Logo_ER10

Interpreting a weather classification model with LIME

This notebook demonstrates the use of DIANNA with the LIME timeseries method on the weather dataset.

LIME (Local Interpretable Model-agnostic Explanations) is an explainable-AI method that aims to create an interpretable model that locally represents the classifier. For more details see the LIME paper.

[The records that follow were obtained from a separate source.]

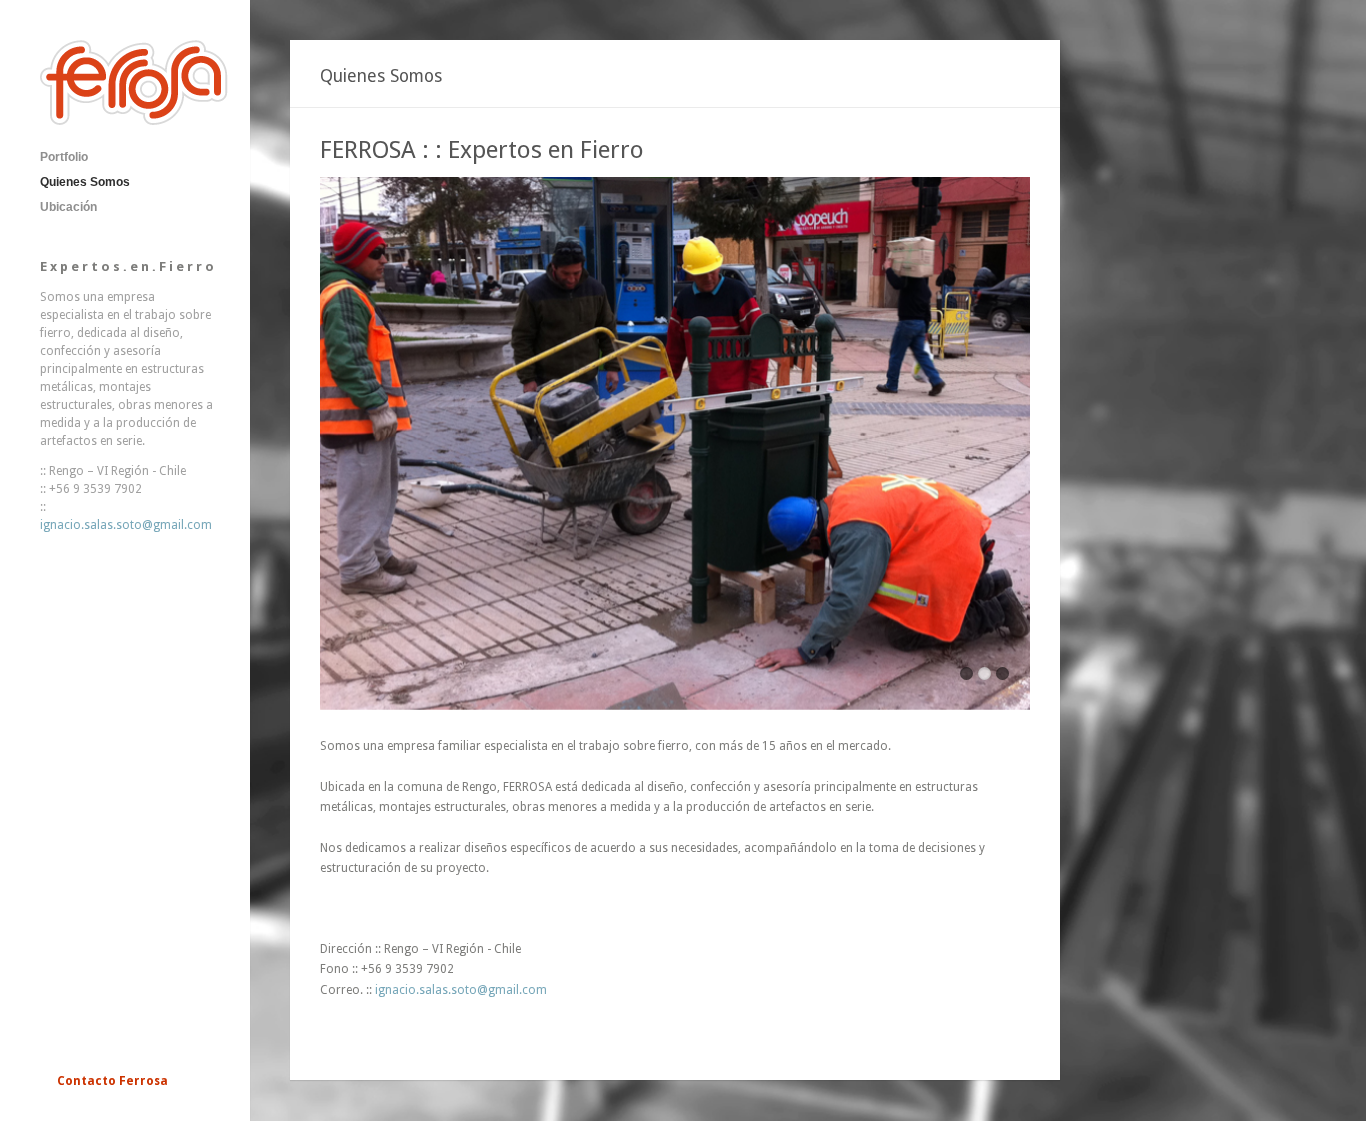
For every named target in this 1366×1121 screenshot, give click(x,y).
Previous (335, 449)
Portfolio (64, 157)
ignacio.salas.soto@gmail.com (126, 525)
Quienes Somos (85, 182)
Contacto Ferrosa (112, 1081)
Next (1015, 449)
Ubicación (68, 207)
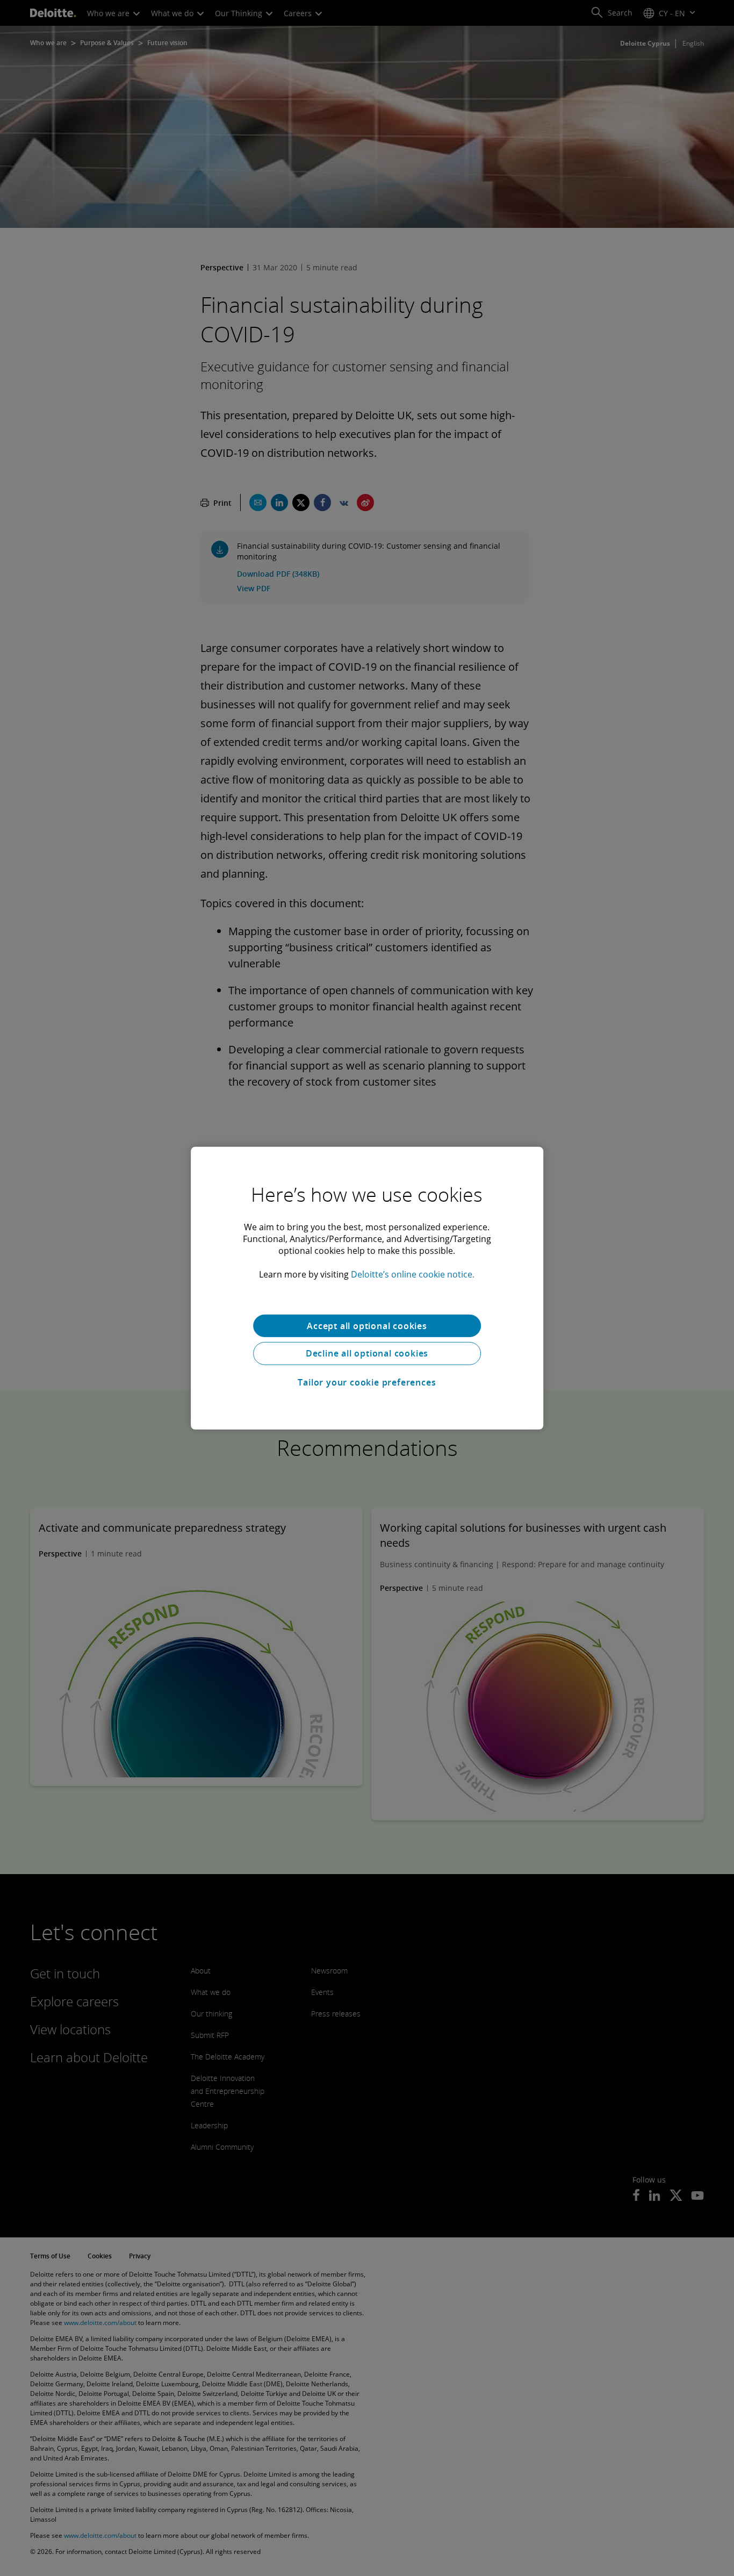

NOTE: This tutorial is still work-in-progress, the final results need to be improved by tweaking the LIME parameters

Colab Setup

[1]:
running_in_colab = 'google.colab' in str(get_ipython())
if running_in_colab:
  # install dianna
  !python3 -m pip install dianna[notebooks]

  # download data used in this demo
  import os
  base_url = 'https://raw.githubusercontent.com/dianna-ai/dianna/main/dianna/'
  paths_to_download = ['./models/season_prediction_model_temp_max_binary.onnx']
  for path in paths_to_download:
      !wget {base_url + path} -P {os.path.dirname(path)}

0 - Libraries

[1]:
import os
import pandas as pd
import numpy as np
from dianna import visualization
from matplotlib import pyplot as plt
from sklearn.model_selection import train_test_split
import onnx
import onnxruntime as ort
import dianna

np.random.seed(0)

1 - Create a mini dataset with extremes for verification

To demonstrate the skill of RISE for timeseries model explanation, we “make up” a weather dataset (timeseries) with extrem hot days and cold days.

[2]:
# make up a weather dataset with extrems
cold_with_2_hot_days = np.expand_dims(np.array([30, 29] + list(np.zeros(26))) , axis=1)
data_extreme = cold_with_2_hot_days
fig = plt.figure()
plt.plot(data_extreme)
plt.xlabel("Time index")
plt.ylabel("Celcius")
plt.title("Temperature")
plt.show()
../_images/tutorials_lime_timeseries_weather_6_0.png

2 - Define an “expert” model to verify RISE for timeseries

We can define an ‘expert’ model to test RISE. This expert model decides it’s summer if the mean temp is above the threshold, and winter in other cases.

[3]:
# We define a threshold for the model to make decisions
# The label is ["summer", "winter"]
threshold = 14

def run_expert_model(data):
    is_summer = np.mean(np.mean(data, axis=1), axis=1) > threshold
    number_of_classes = 2
    number_of_instances = data.shape[0]
    result = np.zeros((number_of_instances ,number_of_classes))
    result[is_summer] = [1.0, 0.0]
    result[~is_summer] = [0.0, 1.0]
    return result

3 - Compute and visualize the relevance scores

In this section we compute the relevance scores for each segment of timeseries using LIME and visualize them on the original timeseries.

[4]:
# we use the threshold to mask the data
def input_train_mean(_data):
    return threshold
[5]:
exp = dianna.explain_timeseries(run_expert_model, input_timeseries=data_extreme,
                                method='lime', labels=[0,1], class_names=["summer", "winter"],
                                num_features=len(data_extreme), num_samples=10000,
                                num_slices=len(data_extreme), distance_method='euclidean',
                                mask_type=input_train_mean)
Explaining: 100%|████████████████████████████████████████████████████████| 10000/10000 [00:00<00:00, 34484.38it/s]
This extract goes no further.